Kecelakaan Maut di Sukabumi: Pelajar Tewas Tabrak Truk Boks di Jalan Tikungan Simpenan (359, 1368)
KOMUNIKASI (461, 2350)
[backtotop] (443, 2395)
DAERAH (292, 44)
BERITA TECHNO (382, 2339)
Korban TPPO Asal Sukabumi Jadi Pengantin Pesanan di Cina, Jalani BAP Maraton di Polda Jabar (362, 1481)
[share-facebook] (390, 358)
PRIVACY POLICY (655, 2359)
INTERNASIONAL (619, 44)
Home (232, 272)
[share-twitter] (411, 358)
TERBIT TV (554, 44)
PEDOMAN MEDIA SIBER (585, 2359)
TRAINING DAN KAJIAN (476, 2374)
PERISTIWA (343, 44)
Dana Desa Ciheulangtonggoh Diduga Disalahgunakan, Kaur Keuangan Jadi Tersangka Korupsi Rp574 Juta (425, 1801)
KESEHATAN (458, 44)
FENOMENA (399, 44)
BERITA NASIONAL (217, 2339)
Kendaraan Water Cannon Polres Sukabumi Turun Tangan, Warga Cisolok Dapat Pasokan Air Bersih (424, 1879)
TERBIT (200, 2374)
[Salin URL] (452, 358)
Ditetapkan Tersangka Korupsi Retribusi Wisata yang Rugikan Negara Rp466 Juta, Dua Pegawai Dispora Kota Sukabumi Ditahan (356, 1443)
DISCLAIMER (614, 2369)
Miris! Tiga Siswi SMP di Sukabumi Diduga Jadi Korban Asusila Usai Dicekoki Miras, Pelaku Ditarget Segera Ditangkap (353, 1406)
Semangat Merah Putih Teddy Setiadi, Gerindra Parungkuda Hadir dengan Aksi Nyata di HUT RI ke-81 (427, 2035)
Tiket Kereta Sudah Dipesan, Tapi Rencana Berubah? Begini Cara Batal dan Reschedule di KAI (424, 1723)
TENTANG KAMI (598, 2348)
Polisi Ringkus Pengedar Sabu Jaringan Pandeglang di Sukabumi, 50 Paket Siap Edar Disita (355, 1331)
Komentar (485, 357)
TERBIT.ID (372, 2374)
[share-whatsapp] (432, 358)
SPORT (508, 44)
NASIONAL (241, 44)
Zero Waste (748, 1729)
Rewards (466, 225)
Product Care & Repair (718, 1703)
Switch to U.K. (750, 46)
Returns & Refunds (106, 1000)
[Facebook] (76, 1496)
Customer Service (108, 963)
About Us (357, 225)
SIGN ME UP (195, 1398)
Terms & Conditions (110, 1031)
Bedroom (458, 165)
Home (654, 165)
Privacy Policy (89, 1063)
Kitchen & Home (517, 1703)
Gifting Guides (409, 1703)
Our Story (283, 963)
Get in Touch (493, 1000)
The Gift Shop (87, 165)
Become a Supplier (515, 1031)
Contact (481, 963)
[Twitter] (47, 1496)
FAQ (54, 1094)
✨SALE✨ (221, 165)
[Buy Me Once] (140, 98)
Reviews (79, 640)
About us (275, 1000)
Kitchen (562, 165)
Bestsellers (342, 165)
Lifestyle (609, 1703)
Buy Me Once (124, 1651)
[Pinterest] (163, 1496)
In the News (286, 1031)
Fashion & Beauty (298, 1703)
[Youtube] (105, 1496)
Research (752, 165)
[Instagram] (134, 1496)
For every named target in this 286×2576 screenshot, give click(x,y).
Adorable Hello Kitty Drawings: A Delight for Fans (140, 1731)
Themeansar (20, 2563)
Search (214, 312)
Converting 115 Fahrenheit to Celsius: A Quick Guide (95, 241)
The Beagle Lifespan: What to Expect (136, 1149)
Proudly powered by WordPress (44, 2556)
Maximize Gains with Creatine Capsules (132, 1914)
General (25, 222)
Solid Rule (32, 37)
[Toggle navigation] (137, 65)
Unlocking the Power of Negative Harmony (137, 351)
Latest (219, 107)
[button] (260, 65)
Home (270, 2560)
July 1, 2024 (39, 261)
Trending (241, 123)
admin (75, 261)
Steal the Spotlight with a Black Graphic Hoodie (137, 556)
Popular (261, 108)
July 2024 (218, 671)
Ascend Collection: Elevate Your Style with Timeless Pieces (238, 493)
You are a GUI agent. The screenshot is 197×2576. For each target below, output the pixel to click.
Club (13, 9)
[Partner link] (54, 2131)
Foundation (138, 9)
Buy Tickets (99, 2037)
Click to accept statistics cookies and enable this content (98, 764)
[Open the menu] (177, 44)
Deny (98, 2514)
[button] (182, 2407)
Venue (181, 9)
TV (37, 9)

------------

[Task item] All of the data above should be reproduced word for word.

[Answer]
Kecelakaan Maut di Sukabumi: Pelajar Tewas Tabrak Truk Boks di Jalan Tikungan Simpenan (359, 1368)
KOMUNIKASI (461, 2350)
[backtotop] (443, 2395)
DAERAH (292, 44)
BERITA TECHNO (382, 2339)
Korban TPPO Asal Sukabumi Jadi Pengantin Pesanan di Cina, Jalani BAP Maraton di Polda Jabar (362, 1481)
[share-facebook] (390, 358)
PRIVACY POLICY (655, 2359)
INTERNASIONAL (619, 44)
Home (232, 272)
[share-twitter] (411, 358)
TERBIT TV (554, 44)
PEDOMAN MEDIA SIBER (585, 2359)
TRAINING DAN KAJIAN (476, 2374)
PERISTIWA (343, 44)
Dana Desa Ciheulangtonggoh Diduga Disalahgunakan, Kaur Keuangan Jadi Tersangka Korupsi Rp574 Juta (425, 1801)
KESEHATAN (458, 44)
FENOMENA (399, 44)
BERITA NASIONAL (217, 2339)
Kendaraan Water Cannon Polres Sukabumi Turun Tangan, Warga Cisolok Dapat Pasokan Air Bersih (424, 1879)
TERBIT (200, 2374)
[Salin URL] (452, 358)
Ditetapkan Tersangka Korupsi Retribusi Wisata yang Rugikan Negara Rp466 Juta, Dua Pegawai Dispora Kota Sukabumi Ditahan (356, 1443)
DISCLAIMER (614, 2369)
Miris! Tiga Siswi SMP di Sukabumi Diduga Jadi Korban Asusila Usai Dicekoki Miras, Pelaku Ditarget Segera Ditangkap (353, 1406)
Semangat Merah Putih Teddy Setiadi, Gerindra Parungkuda Hadir dengan Aksi Nyata di HUT RI ke-81 (427, 2035)
Tiket Kereta Sudah Dipesan, Tapi Rencana Berubah? Begini Cara Batal dan Reschedule di KAI (424, 1723)
TENTANG KAMI (598, 2348)
Polisi Ringkus Pengedar Sabu Jaringan Pandeglang di Sukabumi, 50 Paket Siap Edar Disita (355, 1331)
Komentar (485, 357)
TERBIT.ID (372, 2374)
[share-whatsapp] (432, 358)
SPORT (508, 44)
NASIONAL (241, 44)
Zero Waste (748, 1729)
Rewards (466, 225)
Product Care & Repair (718, 1703)
Switch to U.K. (750, 46)
Returns & Refunds (106, 1000)
[Facebook] (76, 1496)
Customer Service (108, 963)
About Us (357, 225)
SIGN ME UP (195, 1398)
Terms & Conditions (110, 1031)
Bedroom (458, 165)
Home (654, 165)
Privacy Policy (89, 1063)
Kitchen & Home (517, 1703)
Gifting Guides (409, 1703)
Our Story (283, 963)
Get in Touch (493, 1000)
The Gift Shop (87, 165)
Become a Supplier (515, 1031)
Contact (481, 963)
[Twitter] (47, 1496)
FAQ (54, 1094)
✨SALE✨ (221, 165)
[Buy Me Once] (140, 98)
Reviews (79, 640)
About us (275, 1000)
Kitchen (562, 165)
Bestsellers (342, 165)
Lifestyle (609, 1703)
Buy Me Once (124, 1651)
[Pinterest] (163, 1496)
In the News (286, 1031)
Fashion & Beauty (298, 1703)
[Youtube] (105, 1496)
Research (752, 165)
[Instagram] (134, 1496)
For every named target in this 286×2576 screenshot, give click(x,y).
Adorable Hello Kitty Drawings: A Delight for Fans (140, 1731)
Themeansar (20, 2563)
Search (214, 312)
Converting 115 Fahrenheit to Celsius: A Quick Guide (95, 241)
The Beagle Lifespan: What to Expect (136, 1149)
Proudly powered by WordPress (44, 2556)
Maximize Gains with Creatine Capsules (132, 1914)
General (25, 222)
Solid Rule (32, 37)
[Toggle navigation] (137, 65)
Unlocking the Power of Negative Harmony (137, 351)
Latest (219, 107)
[button] (260, 65)
Home (270, 2560)
July 1, 2024 (39, 261)
Trending (241, 123)
admin (75, 261)
Steal the Spotlight with a Black Graphic Hoodie (137, 556)
Popular (261, 108)
July 2024 (218, 671)
Ascend Collection: Elevate Your Style with Timeless Pieces (238, 493)
You are a GUI agent. The screenshot is 197×2576. For each target below, output the pixel to click.
Club (13, 9)
[Partner link] (54, 2131)
Foundation (138, 9)
Buy Tickets (99, 2037)
Click to accept statistics cookies and enable this content (98, 764)
[Open the menu] (177, 44)
Deny (98, 2514)
[button] (182, 2407)
Venue (181, 9)
TV (37, 9)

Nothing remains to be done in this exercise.